◆ **Passage**
-----

District216 featured in Montecito Journal’s Lifestyle & Culture
By Steven Libowitz | September 23, 2025
It was the pandemic that caused Jacob Tell, who founded the Oniracom brand strategy and marketing agency in Santa Barbara in 2001, to create LoDo Studios out of his now nearly empty headquarters. Named SoHo-style for its location in the lower downtown area, the place turned into a studio and event space.
But it was emotions beyond commercial viability that led him to create District216 in the wake of the continued fallout from the COVID-19 lockdowns in late 2022.
“We started the place out of the isolation and loneliness epidemic, and the need to build more community and connection,” explained Tell, whose experience runs from collaborating with UCSB’s technology management program to producing music festivals to working in the cannabis industry. “I’ve been a community builder who’s brought together all sorts of different folks in and around a lot of topics.”
But Tell has also been a devout believer in the power of psychedelics, ever since the former D.A.R.E. kid during the “Just Say No (to Drugs)” era first experimented with plant medicine more for recreation than healing as a student at UCSB, he then realized how his mind and consciousness was getting expanded at the same time.

-----

From the District216 article, list every business or venue that it says Jacob Tell founded or created.

(Source data)

-----

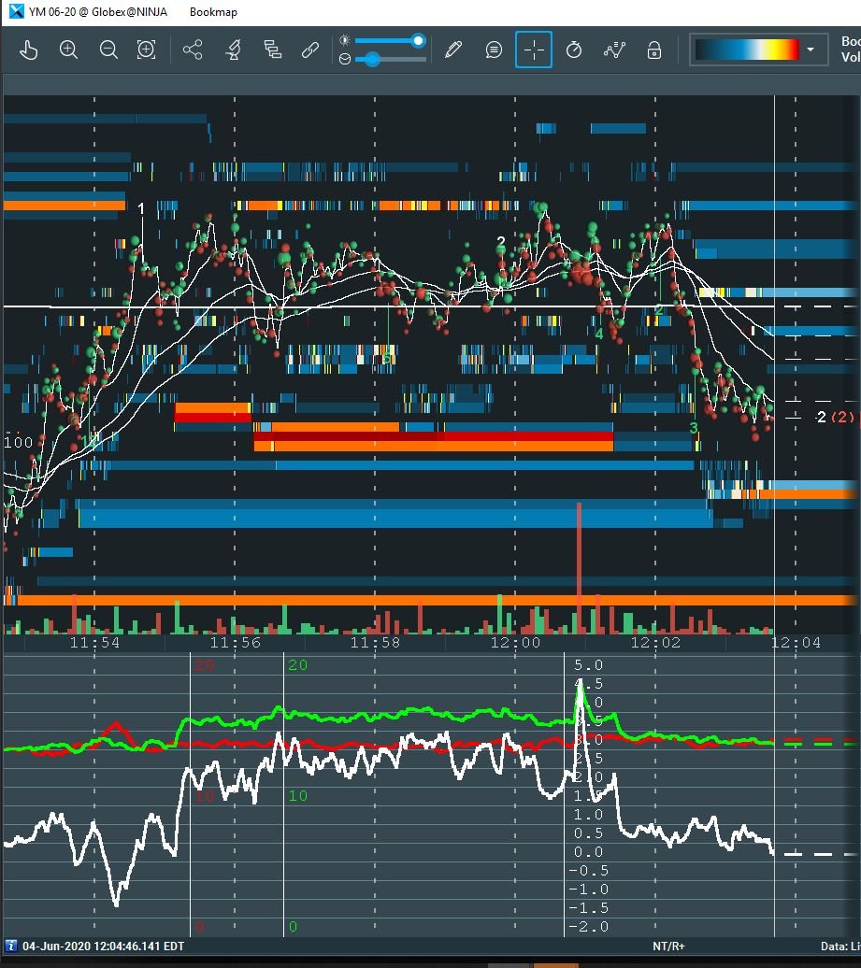Toggle the padlock lock button
This screenshot has width=861, height=968.
coord(654,50)
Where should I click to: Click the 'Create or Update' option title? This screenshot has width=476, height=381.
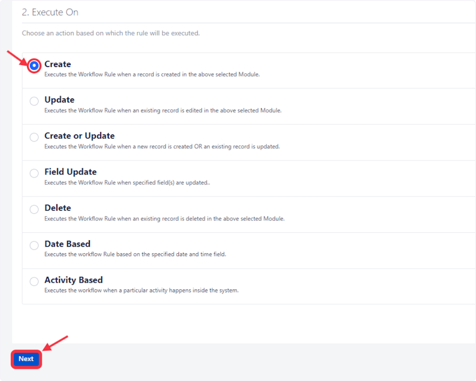79,136
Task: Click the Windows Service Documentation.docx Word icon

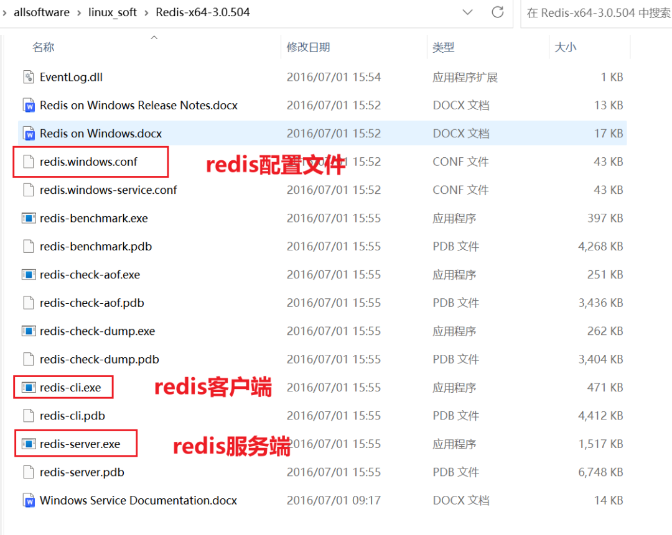Action: [28, 500]
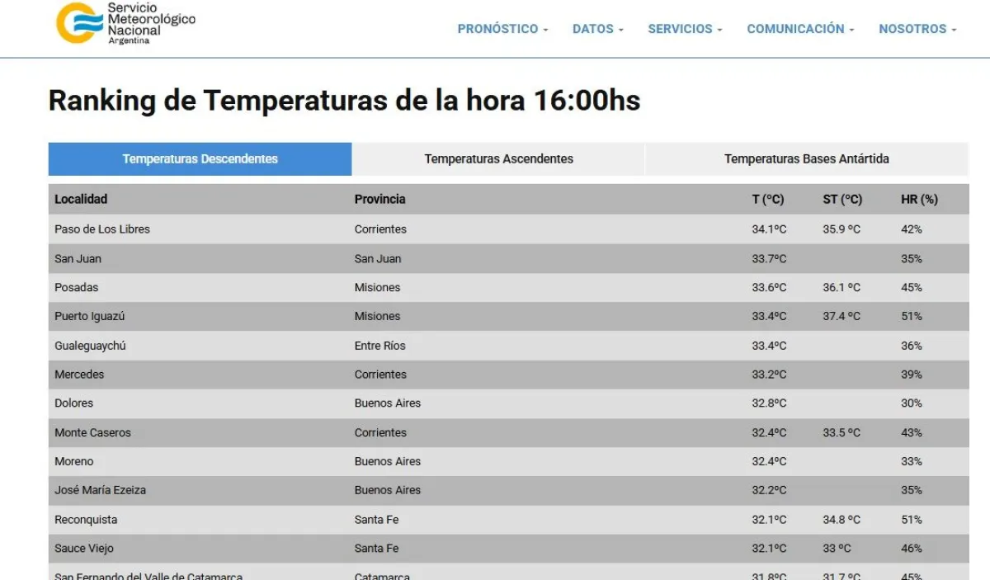Click the Provincia column header
Screen dimensions: 990x580
coord(380,199)
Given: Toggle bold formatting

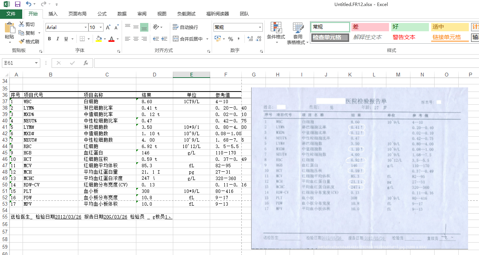Looking at the screenshot, I should [x=49, y=39].
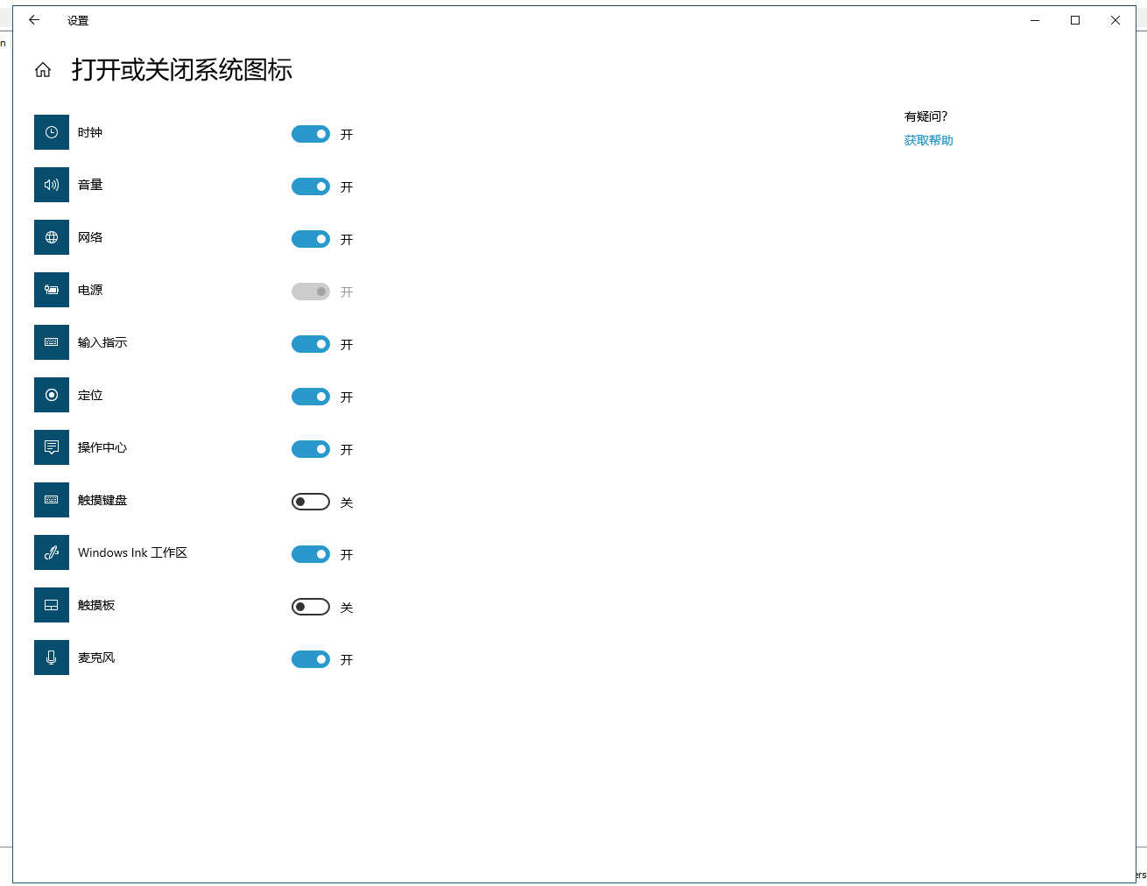Click the clock (时钟) icon tile
1147x886 pixels.
click(52, 132)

-----

◆ **Problem solution**
Oniracom, LoDo Studios, District216